Троцкий попытался отвести Певзнера на его место.
— К чему теперь эти переживания, Самуил Маркович? Постарайтесь уснуть. У всех нас такое же горе…
— Нет, не у всех! — истерически крикнул Певзнер.
— Кто еще из вас отца завербовал? Кто оклеветал жену?.. Брата?.. А я сделал это… Сейчас… Только что!.. — Он кричал уже во весь голос. — Не могу я уснуть! Я жить больше не могу! Не имею права… Я — негодяй, предатель, трус…
Певзнер замычал, раскачиваясь как от нестерпимой зубной боли.
Затем поднял голову и спросил, по-прежнему ни к кому не обращаясь:
— Зачем разрешают трусам любовь и дружбу? Позволяют заводить семью? Трус не должен иметь на это права… он жить не должен… А-а-а…

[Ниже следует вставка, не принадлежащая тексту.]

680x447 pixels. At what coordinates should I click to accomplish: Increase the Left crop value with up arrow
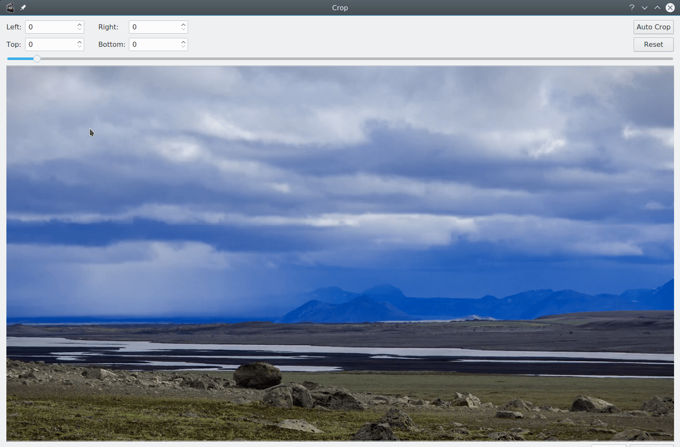(80, 25)
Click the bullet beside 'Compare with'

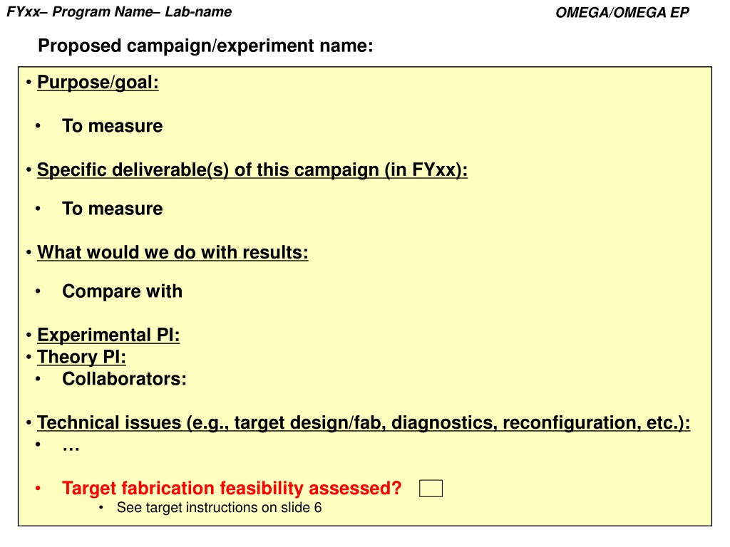(x=38, y=291)
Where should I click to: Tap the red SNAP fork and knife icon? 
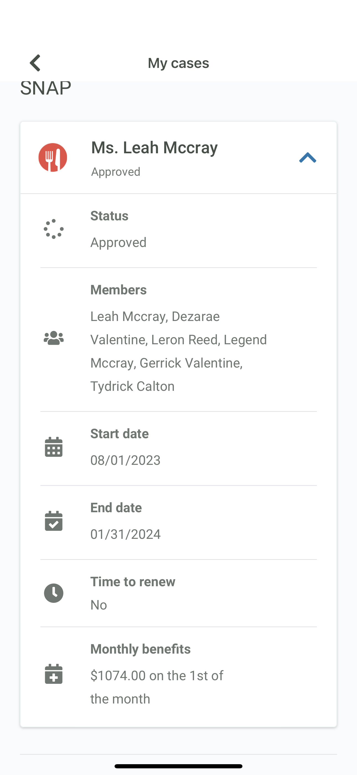click(53, 157)
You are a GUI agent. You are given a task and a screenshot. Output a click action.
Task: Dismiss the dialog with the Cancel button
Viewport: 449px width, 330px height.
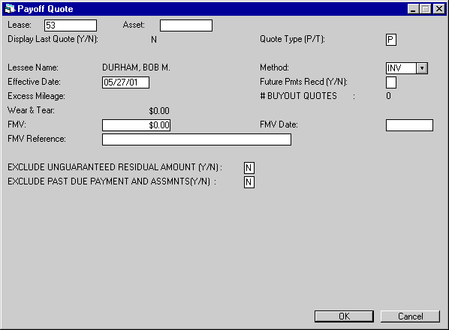[411, 317]
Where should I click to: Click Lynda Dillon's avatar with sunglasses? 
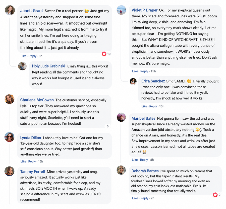pyautogui.click(x=10, y=137)
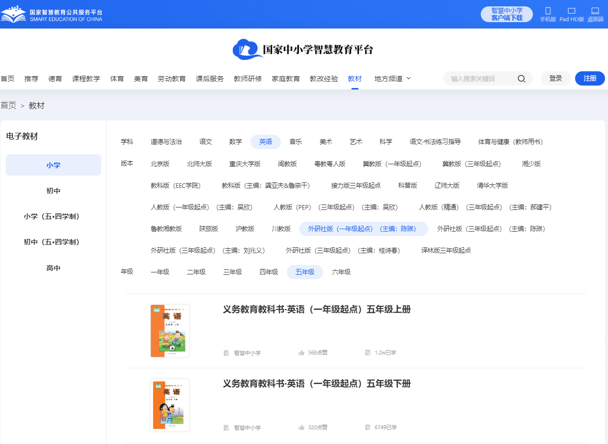Screen dimensions: 608x444
Task: Select 初中 in the left sidebar
Action: pos(53,191)
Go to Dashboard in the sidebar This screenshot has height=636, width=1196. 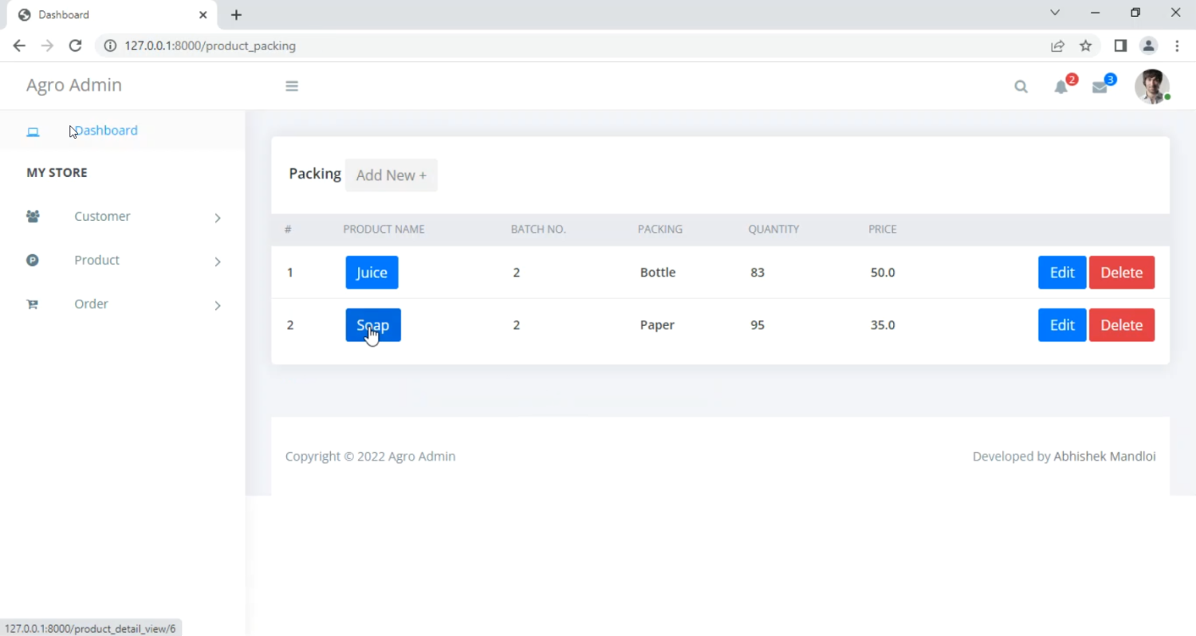[x=105, y=131]
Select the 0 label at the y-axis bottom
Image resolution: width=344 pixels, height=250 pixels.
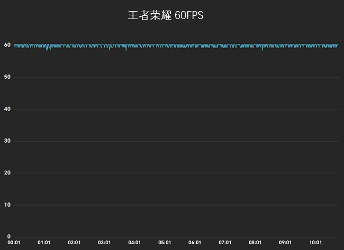coord(8,236)
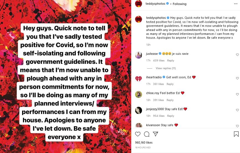Reply to justezoe's comment

pyautogui.click(x=171, y=61)
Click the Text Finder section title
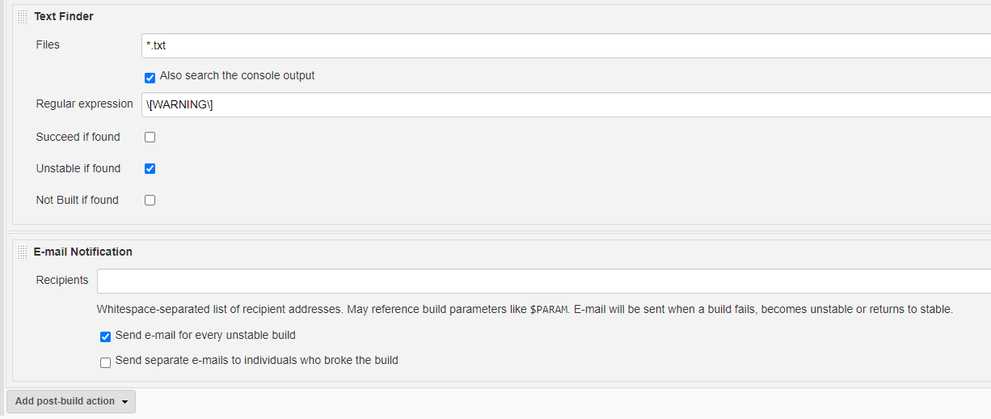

Истерик вскочил, шагнул прямо на тела лежащих на полу людей и неожиданно прыгнул по направлению к отопительной батарее под окном, пригнув голову как при прыжке вводу.
— Держите его! — испуганно крикнул Троцкий.
Удержать Певзнера никто не успел. Но и страшного хруста черепа о стальные диски ребристой трубы не последовало. Послышался глухой звук удара о дерево и грохот посыпавшейся жестяной посуды.
Певзнер ударился теменем об угол тумбочки, привязанной чьими-то брюками к верхней из двух труб батареи.
Эта тумбочка была последним предметом, сохранившимся в камере от времени, когда камера была всего двойкой, то есть рассчитанной только на двух арестантов. Выбросить ее совсем было нельзя, некуда было бы ставить посуду. Подвешиванием же тумбочки на ночь увеличивалась на малую долю квадратного метра площадь пола, необходимая для спанья. Попасть при прыжке головой в нижнюю трубу батареи через узкий промежуток между горизонтально расположенной тумбочкой и полом почти невозможно. Тем более что на полу лежал человек. Удар же о дерево оказался не смертельным и даже не очень сильным, так как прыгнувший отталкивался от чьего-то податливого живого тела.
— Безобразие! Каждую ночь тут истерики закатывает… Староста, вызовите надзирателя!
Один из «долгоносиков» ругался, потирая ступню, на которую с размаху и в обуви наступил Певзнер. «Долгоносиками» в тюрьме называли тех, кто до ареста работал по заготовке и хранению зерна. Почти всех их с поразительным однообразием обвиняли во вредительском заражении зерна амбарным жучком.